Pran nabiera rozpędu, siła odśrodkowa wypycha go na zewnątrz. Ktokolwiek sprawuje tu kontrolę, z pewnością nie jest to on. Właściwie jaki „on”? To kwestia sporna. Jak długo przebywał w zamknięciu? Wystarczająco długo, by wszystko się rozpadło. Wystarczająco długo, by zdolność do atrofii (nazwijmy ją „zdolnością perły”, umiejętnością wydzielenia własnego jestestwa i otoczenia nim jakiegoś początkowego ziarnka) pozostawiła jedynie resztki jaźni, rozproszone w morzu wrażeń w oczekiwaniu na wydobycie ich z pierwotnej zupy uczuć i wspomnień dla ponownego zespolenia. Nie ma już spójnej osobowości. Jest tylko nieokreślona forma Bytu; nic, czego można byłoby dotknąć.
Można myśleć o tym w kategoriach cykliczności, powtarzającego się wciąż od nowa dnia Brahmana. Przed każdym kolejnym aktem stworzenia stary świat musi ulec zagładzie. Pran już rozpadł się na kawałki. Teraz jego fragmenty czekają na kolejny przypadek, który złoży je w nową całość.
Rozlega się szczęk zasuwy, dźwięk równie znajomy, co nawoływanie muezina z pobliskiego meczetu, szczelina w murze, nocnik czy kolumna mrówek, którym od dłuższego czasu ściana po lewej ręce służy jako arteria komunikacyjna między jedną mrówczą siedzibą a drugą. Pran nie podnosi głowy.

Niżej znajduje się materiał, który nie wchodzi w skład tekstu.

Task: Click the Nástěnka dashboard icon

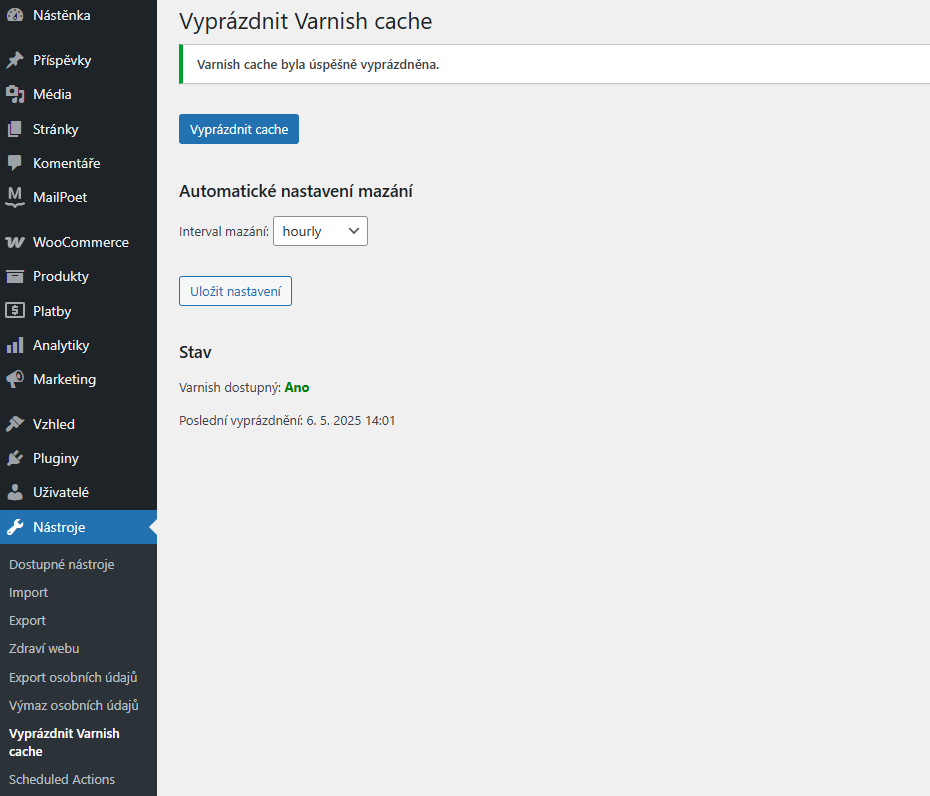Action: (x=15, y=15)
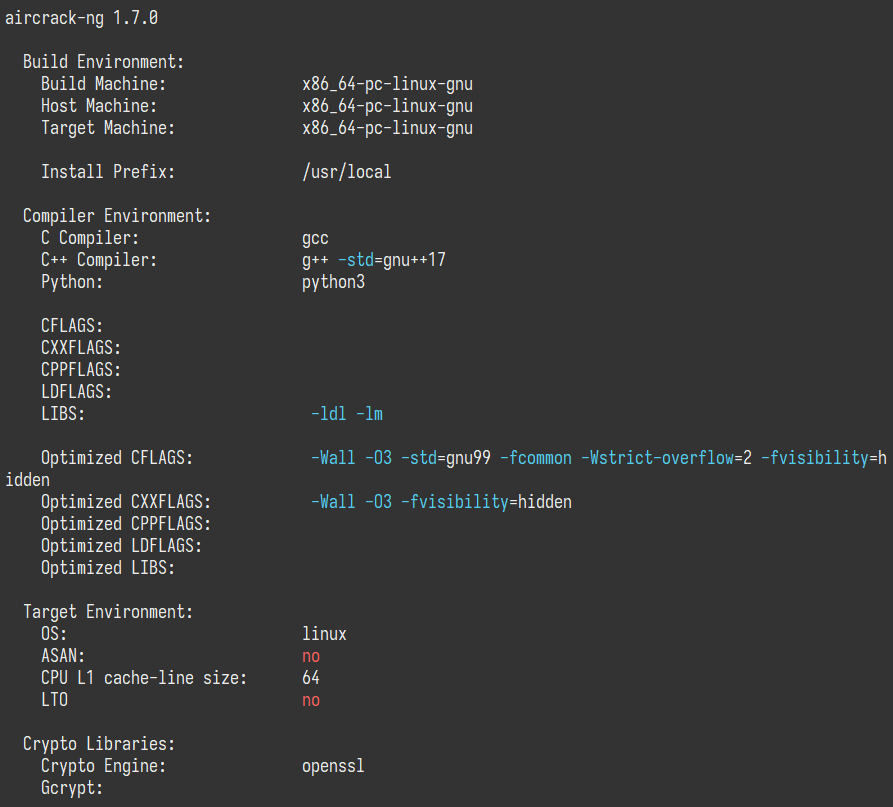Click the red LTO no value
This screenshot has width=893, height=807.
[x=311, y=700]
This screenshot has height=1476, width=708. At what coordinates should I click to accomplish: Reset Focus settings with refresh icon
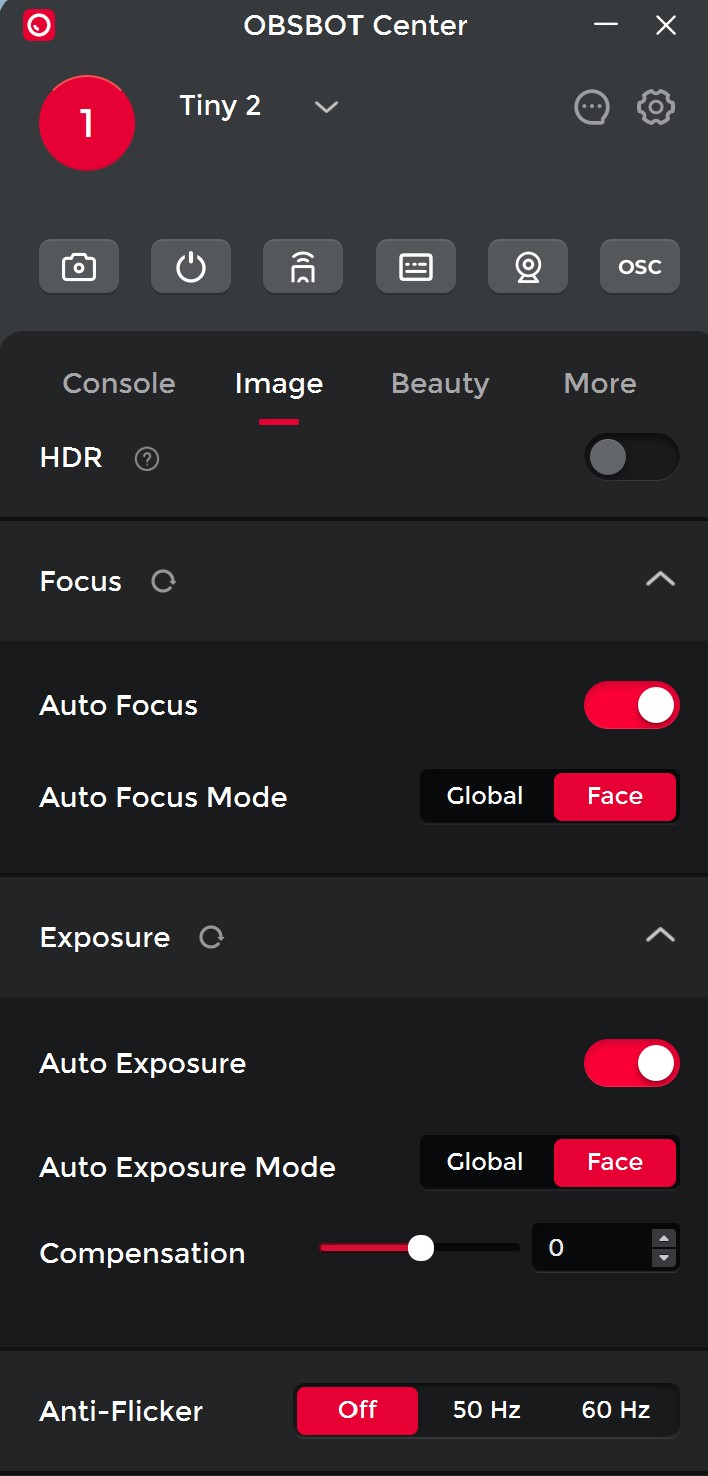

Dwie wysokie kobiety patrzą na niego od progu. Ma-ji stoi za nimi, wykręcając nerwowo ręce. Jej palce są w bezustannym ruchu jak wijące się robaki. Kobiety przystępują do działania. Nie zważając na fetor i atmosferę rozpaczy, od której gęsto w maleńkim pokoiku, stawiają Prana na nogi i, podtrzymując, sprowadzają po schodach na dół.
Goście zrodzeni z płomienia świecy? Apsary? Ile to razy Pran o tym roił? A jednak aromat wody różanej, postękiwanie z wysiłku, palce zaciśnięte mocno na jego ramionach wydają się rzeczywiste.
Szelest jedwabiu. Ma-ji jak uwięziona w klatce mangusta skrzeczy coś o pieniądzach. Jedna z kobiet odwraca się do niej i mówi z pogardą: „Zostałaś hojnie wynagrodzona”.